(Dataset entries)
+ + + + +
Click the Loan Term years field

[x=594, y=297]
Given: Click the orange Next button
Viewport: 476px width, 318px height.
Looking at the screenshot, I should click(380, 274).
+ + + + +
**Set exercise**
Rewrite the part of the listing that opens with the line containing "Given: Click the orange Next button" and closes with the end of the listing, replacing "orange" with "blue" and changing nothing else. Return only that part.

**Exercise answer**
Given: Click the blue Next button
Viewport: 476px width, 318px height.
Looking at the screenshot, I should click(380, 274).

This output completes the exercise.